**SELECTED EXCERPT**

All references to the Wisconsin Statutes are to the 2019-20 version unless otherwise noted.
¶12 The Coxes raise two categories of argument on appeal. First, they argue that WFG cannot rely on Policy exceptions that might otherwise preclude coverage because WFG issued the Policy three years late. Second, they argue that the Policy itself requires WFG to defend and indemnify them in this lawsuit. We reject these arguments and conclude that the circuit court properly granted summary judgment to WFG on the coverage issue.
The Coxes and the Putirskises submitted separate briefing, but their arguments largely overlap. For ease of reading, we refer to the Coxes as raising all of the arguments made in either the Coxes’ or the Putirskises’ briefing.

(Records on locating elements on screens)
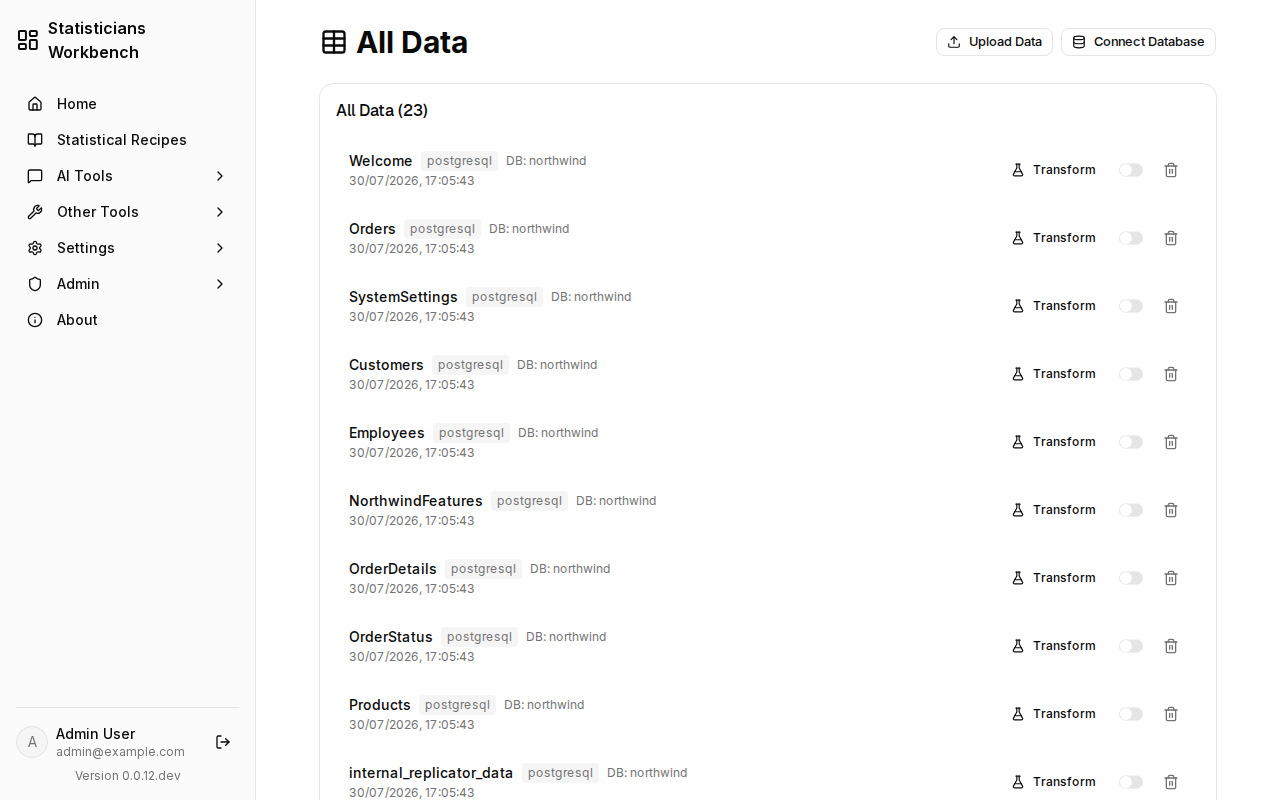Click the trash icon for OrderStatus
Viewport: 1280px width, 800px height.
pyautogui.click(x=1171, y=646)
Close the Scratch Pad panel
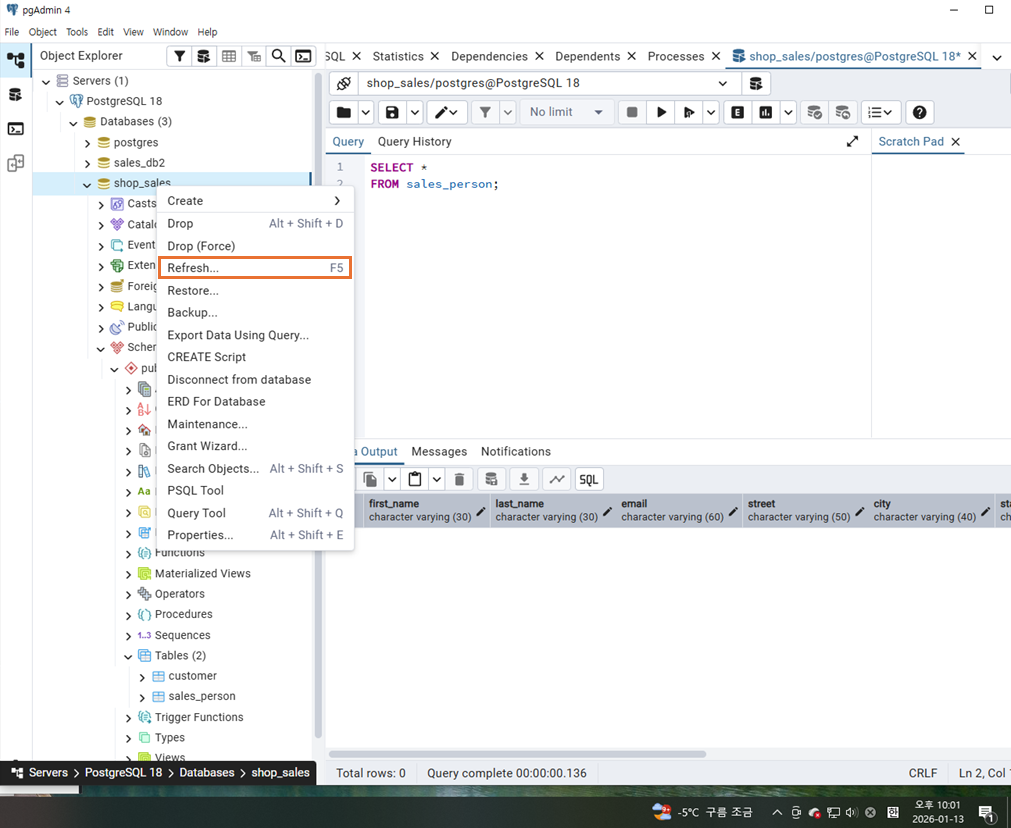 pyautogui.click(x=955, y=141)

**OBJECTIVES**
a) Answer these questions about the court excerpt, labeling each answer to match:
(i) Which version of the Wisconsin Statutes is meant unless otherwise noted?
(ii) How late do the Coxes argue WFG issued the Policy?
(iii) For ease of reading, whose briefing does the court treat the Coxes as having made all the arguments in?
b) Please summarize the court excerpt in two sentences.
c) Write the next paragraph of the court excerpt, starting after its last sentence.
The items are separate material and are not connected to the court excerpt.

**RESULTS FOR EACH TASK**
a)
(i) The 2019-20 version.
(ii) Three years late.
(iii) The Coxes' or the Putirskises' briefing.

b) On appeal, the Coxes argue that WFG cannot rely on Policy exceptions because it issued the Policy three years late, and that the Policy itself requires WFG to defend and indemnify them in the lawsuit. The court rejects both arguments and concludes that the circuit court properly granted summary judgment to WFG on the coverage issue.

c)
Relatedly, WFG argues that "the Putirskises have no right to appeal the circuit court's decision" because "only the Coxes are in privity of contract with WFG." This argument confuses the Putirskises’ contractual rights, if any, with the Putirskises’ standing to appeal as aggrieved parties. See Koller v. Liberty Mut. Ins. Co. , 190 Wis. 2d 263, 266, 526 N.W.2d 799 (Ct. App. 1994) ("The right to appeal is limited to parties aggrieved in some appreciable manner by the judgment.... A person is aggrieved if the judgment bears directly and injuriously upon his or her interests." (citation omitted)). WFG does not engage with the standard for determining whether an appellant is an aggrieved party. Accordingly, we do not address this argument. See State v. Pettit , 171 Wis. 2d 627, 646, 492 N.W.2d 633 (Ct. App. 1992) (we may decline to review issues inadequately briefed or unsupported by legal authority).
I. WFG's Untimely Issuance of the Policy Does Not Affect Its Coverage Obligations.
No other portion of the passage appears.